Introduction Knee osteoarthritis (OA) is characterized by pain and functional deficits. Common conservative strategies include medications, physical therapy, and intra‐articular injections. Recently, treatment using autologous cell injections has increased. Objective To characterize the cellular content of bone marrow aspirate (BMA) and to evaluate the effect of intra‐articular autologous BMA injections in patients with mild knee OA. Design Prospective pilot observational study. Setting Academic institution. Patients Eleven patients with unilateral or bilateral mild knee OA (15 knees) were included in the cellular analysis. Ten patients (13 knees) were included in the overall (cellular and clinical) analysis. Interventions BMA was aspirated from patients’ iliac crests and then injected intra‐articularly under fluoroscopic and/or ultrasound guidance. BMA samples were analyzed using flow cytometry, colony forming unit (CFU) assays, and enzyme‐linked immunosorbent assays. Questionnaires assessing pain and function were administered preinjection and at 1, 3, 6, and 12 months postinjection. Side effects and satisfaction were assessed. Main Outcome Measures Total nucleated cell (TNC) concentration, mesenchymal stem cell (MSC) concentration, CFU count, and interleukin‐1 receptor antagonist (IL‐1Ra) concentration.

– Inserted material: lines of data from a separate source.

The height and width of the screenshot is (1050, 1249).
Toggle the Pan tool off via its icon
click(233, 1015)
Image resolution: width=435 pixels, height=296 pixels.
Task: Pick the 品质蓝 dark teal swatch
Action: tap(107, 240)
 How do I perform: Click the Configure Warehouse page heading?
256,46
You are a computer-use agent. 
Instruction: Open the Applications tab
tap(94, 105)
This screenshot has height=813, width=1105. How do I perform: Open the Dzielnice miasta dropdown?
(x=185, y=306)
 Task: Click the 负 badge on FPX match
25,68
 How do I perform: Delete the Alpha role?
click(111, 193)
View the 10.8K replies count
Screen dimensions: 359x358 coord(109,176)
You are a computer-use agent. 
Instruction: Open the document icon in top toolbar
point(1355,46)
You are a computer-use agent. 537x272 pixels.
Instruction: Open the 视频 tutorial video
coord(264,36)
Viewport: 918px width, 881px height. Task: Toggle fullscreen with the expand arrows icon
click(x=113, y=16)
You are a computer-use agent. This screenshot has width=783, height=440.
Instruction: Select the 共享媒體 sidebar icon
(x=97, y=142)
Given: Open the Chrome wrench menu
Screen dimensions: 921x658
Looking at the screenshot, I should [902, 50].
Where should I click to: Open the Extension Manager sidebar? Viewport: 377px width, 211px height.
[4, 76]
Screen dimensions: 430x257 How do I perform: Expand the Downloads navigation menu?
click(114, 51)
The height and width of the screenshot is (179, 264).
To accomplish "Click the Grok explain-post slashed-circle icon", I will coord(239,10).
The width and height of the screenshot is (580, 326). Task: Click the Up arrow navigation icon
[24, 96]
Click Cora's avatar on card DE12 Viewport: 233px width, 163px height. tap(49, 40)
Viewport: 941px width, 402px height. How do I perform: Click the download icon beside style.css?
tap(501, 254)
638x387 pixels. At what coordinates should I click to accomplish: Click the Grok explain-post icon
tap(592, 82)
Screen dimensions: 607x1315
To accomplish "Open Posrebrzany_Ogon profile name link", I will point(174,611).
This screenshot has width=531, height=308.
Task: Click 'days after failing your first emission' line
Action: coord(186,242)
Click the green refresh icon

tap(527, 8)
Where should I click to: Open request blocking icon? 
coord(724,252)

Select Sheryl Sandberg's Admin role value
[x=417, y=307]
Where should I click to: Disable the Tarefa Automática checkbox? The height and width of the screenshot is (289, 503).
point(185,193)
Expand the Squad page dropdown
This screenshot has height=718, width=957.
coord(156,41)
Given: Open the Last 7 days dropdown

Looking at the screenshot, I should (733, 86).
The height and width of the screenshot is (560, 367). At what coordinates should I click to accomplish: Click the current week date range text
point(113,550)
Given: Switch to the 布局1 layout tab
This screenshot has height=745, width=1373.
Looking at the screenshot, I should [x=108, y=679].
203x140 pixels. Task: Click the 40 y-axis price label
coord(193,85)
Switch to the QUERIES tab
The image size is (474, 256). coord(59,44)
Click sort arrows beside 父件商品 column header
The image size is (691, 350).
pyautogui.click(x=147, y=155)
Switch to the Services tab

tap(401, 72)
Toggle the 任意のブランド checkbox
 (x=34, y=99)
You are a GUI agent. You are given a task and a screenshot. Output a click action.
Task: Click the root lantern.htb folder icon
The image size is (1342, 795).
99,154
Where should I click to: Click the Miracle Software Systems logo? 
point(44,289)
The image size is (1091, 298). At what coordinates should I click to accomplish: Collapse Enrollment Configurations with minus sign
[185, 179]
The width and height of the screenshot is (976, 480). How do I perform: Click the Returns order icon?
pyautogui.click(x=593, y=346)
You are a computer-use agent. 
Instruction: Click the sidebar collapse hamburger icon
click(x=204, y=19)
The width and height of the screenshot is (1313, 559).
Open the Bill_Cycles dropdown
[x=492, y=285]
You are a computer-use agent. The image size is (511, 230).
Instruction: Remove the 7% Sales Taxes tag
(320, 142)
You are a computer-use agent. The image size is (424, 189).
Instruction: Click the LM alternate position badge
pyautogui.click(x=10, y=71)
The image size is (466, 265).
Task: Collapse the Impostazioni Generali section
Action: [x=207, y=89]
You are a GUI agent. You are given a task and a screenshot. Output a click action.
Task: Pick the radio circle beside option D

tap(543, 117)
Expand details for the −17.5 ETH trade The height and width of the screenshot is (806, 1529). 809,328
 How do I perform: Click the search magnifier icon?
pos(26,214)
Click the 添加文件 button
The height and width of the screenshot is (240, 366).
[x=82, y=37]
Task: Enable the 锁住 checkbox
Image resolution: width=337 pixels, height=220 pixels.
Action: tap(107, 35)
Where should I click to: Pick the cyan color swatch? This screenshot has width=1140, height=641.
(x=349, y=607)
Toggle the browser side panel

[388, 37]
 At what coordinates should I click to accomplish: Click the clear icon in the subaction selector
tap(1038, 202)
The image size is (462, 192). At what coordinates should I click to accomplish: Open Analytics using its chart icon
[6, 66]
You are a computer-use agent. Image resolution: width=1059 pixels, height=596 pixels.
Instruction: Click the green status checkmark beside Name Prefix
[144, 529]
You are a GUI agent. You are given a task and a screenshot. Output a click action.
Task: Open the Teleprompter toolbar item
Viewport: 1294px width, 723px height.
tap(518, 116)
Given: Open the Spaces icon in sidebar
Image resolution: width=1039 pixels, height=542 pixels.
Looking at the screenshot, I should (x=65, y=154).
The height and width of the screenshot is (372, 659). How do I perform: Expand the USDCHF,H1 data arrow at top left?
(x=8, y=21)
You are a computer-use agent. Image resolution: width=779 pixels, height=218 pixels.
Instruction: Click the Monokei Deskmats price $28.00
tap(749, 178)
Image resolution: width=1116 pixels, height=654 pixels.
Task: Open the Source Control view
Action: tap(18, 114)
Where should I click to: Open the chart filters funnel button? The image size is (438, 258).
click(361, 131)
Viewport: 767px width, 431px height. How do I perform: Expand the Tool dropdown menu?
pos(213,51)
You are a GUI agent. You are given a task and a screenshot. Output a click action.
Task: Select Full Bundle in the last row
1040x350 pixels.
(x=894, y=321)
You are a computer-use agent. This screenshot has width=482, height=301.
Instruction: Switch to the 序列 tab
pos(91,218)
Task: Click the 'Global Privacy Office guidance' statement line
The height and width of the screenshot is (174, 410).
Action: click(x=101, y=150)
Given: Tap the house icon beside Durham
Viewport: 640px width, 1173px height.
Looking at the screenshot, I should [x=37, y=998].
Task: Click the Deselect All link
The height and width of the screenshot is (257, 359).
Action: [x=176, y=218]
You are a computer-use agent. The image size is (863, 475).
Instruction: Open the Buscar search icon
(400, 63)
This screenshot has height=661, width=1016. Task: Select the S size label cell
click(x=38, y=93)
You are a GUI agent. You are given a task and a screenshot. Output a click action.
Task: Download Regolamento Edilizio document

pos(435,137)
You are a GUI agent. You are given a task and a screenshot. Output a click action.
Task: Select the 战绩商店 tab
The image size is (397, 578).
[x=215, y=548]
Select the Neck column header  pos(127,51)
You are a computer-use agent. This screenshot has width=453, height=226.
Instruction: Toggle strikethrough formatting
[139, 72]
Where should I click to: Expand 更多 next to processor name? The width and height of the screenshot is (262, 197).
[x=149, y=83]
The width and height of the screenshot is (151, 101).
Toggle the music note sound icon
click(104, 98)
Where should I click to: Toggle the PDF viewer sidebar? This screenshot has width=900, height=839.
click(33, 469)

Results BMA sample analyses revealed wide ranges in TNC concentration (173300‐4 491 050 cells/mL), MSC concentration (0‐500 cells/mL), CFUs (0‐19), and IL‐1Ra concentration (2806‐29 394 pg/mL). Improvements in Knee Injury and Osteoarthritis Outcomes Score for Joint Replacement were observed throughout the 12‐month follow‐up period (F[4,12] = 12.29, P < .001). Additionally, current, usual, best, and worst numerical rating scale pain scores significantly decreased over time (P < .001). Patient satisfaction was high (range: 8.1 ± 2.1‐8.8 ± 1.9), and side effects were uncommon. Conclusions The cellular content of BMA samples varied widely between patients and was lower than the anticipated yield reported by the device's manufacturer. However, intra‐articular BMA injections for knee OA in a small pilot cohort appeared to be safe with potential therapeutic value. Larger, prospective, double‐blinded studies are warranted.